To further elucidate the evolutionary dynamics of the AhDMP genes, we performed synteny analyses between A. hypogaea and several representative species, including its two progenitor species (A. duranensis and A. ipaensis), two other legume species (M. truncatula and G. max), and A. thaliana (Figure 4). Synteny analysis identified 13 conserved gene pairs between the A subgenome of A. hypogaea (AABB) and A. duranensis (AA), with 15 pairs detected between the B subgenome and A. ipaensis (BB), supporting the close evolutionary relationship between cultivated peanut and its diploid progenitors. Comparative analysis with other legumes revealed 22 syntenic gene pairs with M. truncatula and 32 gene pairs with G. max, which are both significantly higher than the 9 gene pairs identified in the distantly related model species A. thaliana. This pattern highlights the conserved evolution of DMP genes within the legume family and suggests the presence of shared functional constraints. Notably, AhDMP7A, AhDMP6A, AhDMP7B, and AhDMP4B each maintained at least three syntenic gene pairs with both M. truncatula and G. max, indicating a high level of conservation. These genes may have played crucial roles in the evolutionary trajectory and could be functionally significant within leguminous crops.

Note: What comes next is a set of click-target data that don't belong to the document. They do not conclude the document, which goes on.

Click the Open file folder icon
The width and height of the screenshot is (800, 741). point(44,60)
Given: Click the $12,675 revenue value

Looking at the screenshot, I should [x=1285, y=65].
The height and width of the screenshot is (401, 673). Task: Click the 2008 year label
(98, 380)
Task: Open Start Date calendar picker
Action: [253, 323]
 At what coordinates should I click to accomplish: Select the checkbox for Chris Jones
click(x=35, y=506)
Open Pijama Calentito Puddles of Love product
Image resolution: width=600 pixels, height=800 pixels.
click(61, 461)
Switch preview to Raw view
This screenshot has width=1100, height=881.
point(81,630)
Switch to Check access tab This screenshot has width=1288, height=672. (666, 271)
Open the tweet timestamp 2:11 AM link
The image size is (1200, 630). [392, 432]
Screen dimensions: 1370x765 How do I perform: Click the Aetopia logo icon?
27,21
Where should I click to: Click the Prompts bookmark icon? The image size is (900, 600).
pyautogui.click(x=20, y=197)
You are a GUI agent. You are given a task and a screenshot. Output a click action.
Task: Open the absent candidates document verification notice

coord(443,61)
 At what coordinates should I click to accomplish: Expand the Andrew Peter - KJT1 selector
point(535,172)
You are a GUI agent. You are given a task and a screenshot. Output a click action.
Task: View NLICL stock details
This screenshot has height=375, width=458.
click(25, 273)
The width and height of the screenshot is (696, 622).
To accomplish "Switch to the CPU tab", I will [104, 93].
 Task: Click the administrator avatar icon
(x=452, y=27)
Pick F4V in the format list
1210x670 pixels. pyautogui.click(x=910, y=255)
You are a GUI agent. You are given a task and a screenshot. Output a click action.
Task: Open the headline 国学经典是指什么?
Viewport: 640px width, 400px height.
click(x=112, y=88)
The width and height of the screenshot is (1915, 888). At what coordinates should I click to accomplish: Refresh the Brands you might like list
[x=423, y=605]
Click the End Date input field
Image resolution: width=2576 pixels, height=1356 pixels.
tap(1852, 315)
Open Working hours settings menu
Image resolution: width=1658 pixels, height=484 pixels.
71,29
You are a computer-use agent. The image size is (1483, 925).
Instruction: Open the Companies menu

To assess the evolutionary pressures acting on AhDMP genes, we calculated nonsynonymous-to-synonymous substitution rate ratios (Ka/Ks) for both intraspecific and interspecific gene pairs. All 17 intraspecific AhDMP gene pairs exhibited Ka/Ks ratios below 0.5 (Table 2), indicating a strong purifying selection. Similarly, among the 66 interspecific gene pairs, 64 pairs showed Ka/Ks ratios below 0.5, with only 2 pairs falling between 0.5 and 1 (Table S1). These findings suggest that the DMP gene family has evolved under strong functional constraints, with purifying selection acting to maintain gene stability and conserve essential functions across both cultivated peanut and its related species.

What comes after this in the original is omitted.